O carnaval e o espirito de manada.

Olhando de longe é mais fácil compreender. Uma multidão sem rosto, sem traços, movimentando-se em blocos entre pulos, danças e músicas pontuadas por refrões repetitivos. Se não chegarmos perto, as explicações tornam-se mais palatáveis e provavelmente acreditaremos que aquela massa informe e festiva é o retrato de um povo feliz, que apesar dos pesares, tem lá suas razões para comemorar.

Afinal, que mal há em um evento capaz de reunir milhões de pessoas, independente de classe social, idade ou raça, expondo-se em um frenesi de alegria, permitindo-se – ainda que seja uma vez por ano – entregar-se a uma explosão de felicidade ?

Mas não é preciso chegar tão perto para enxergar que a realidade não é exatamente tão bela assim. Se nos aproximarmos só um pouco, será suficiente para perceber o quanto somos regidos por nosso instinto de manada.

Ao ver a foto exposta nessa texto ou as milhares de imagens que nessa época do ano tomam conta dos sites de noticias, jornais e programas de TV, confesso que tento enxerga-la a partir da perspectiva de quem está longe, mas a dificuldade em ver gente ao invés de massa torna a tarefa mais difícil.

Vejo uma multidão anônima tentando expurgar as dores e desmandos de viver no país da corrupção, onde a cada recorde anual de arrecadação de impostos mais gente morre nos hospitais, na falta de estrutura viária, onde o ensino parece cada vez pior e não há sinais de melhora.

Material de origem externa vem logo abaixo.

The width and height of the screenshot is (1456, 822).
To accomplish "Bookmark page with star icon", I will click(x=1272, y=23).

Mas e daí ? Somos o país do Carnaval não somos?

Com enorme facilidade nos entregamos aos comandos em forma de convites de que “agora é hora de ser feliz”, afinal é carnaval, da mesma forma que seguimos o fluxo da tristeza de finados, dos presentes de Natal, do arrependimento na “quarta feira de cinzas”, consumindo, comprando, comportando-nos conforme os anúncios publicitários nos orientam a fazer. Somos “serezinhos” que se recusam a enxergar a volta e olhar o próprio umbigo, respondendo a vida conforme as demandas reais, indignando-nos com o que seja indigno, confraternizando-nos com o que de fato faça bem. Não conhecemos a felicidade como estado de espirito – que sabe conviver inclusive com a tristeza – e precisamos comprar a alegria falsa de corpos nus que disputam espaços na TV, abadás caríssimos que dão direito a pular perto de um Trio elétrico barulhento, povoado por pseudo celebridades, brigando, bebendo, desperdiçando, maltratando, morrendo em nome da “alegria”.

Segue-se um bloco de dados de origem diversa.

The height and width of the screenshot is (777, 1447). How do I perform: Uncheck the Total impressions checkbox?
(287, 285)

Nossa visão é tão turva e dependente desse espírito coletivo que mesmo movimentos que teoricamente deveriam gerar contra ponto de reflexão banalizam a consciência criando discutíveis alternativas em forma de “carnavais religiosos”. Completamente patético ! Marchas para Jesus, Carnaval da fé, “Venha pular com Jesus” são apelos que exemplificam o quanto nos validamos a partir do comportamento da massa, seja em um polo ou em outro, mas o fluxo acaba sendo sempre o mesmo.

Sei que muitos me verão como ranzinza, contra festas ou comemorações populares, mas prefiro correr o risco até porque sei que outros poucos entenderão. Existem movimentos de catarses populares naturais e genuínos e não vejo mal neles, mas aqui me refiro ao espirito coletivo que toma conta de nossas mentes e corpos mais do que nunca nessa época do ano e que não passam de desinibidores que destampam alminhas angustiadas.

O que me incomoda é nossa incapacidade de nos enxergarmos, de olharmos para as questões que geram – e roubam – vida com a mesma intensidade que nos entregamos ao fluxo e seguimos as ordens sutis, sedutoras e intensas à manada.

Sair desse fluxo requer a capacidade de interpretar a vida com espírito critico, distanciar-se , mudar a perspectiva. Encontrar-se com a própria essência pode não ser tarefa fácil e o caminho de um certamente não será exatamente o caminho do outro, mas em todos os casos a necessidade do constante verificar suas reais motivações e as razões de suas escolhas. Esse é um trabalho necessário para todo o que resolve conhecer-se.

Caso contrário continuaremos engordando no pasto, comendo capim e seguindo a manada até chegar o dia do abate onde assustados olharemos a volta sentindo pela primeira vez que talvez seja tarde demais.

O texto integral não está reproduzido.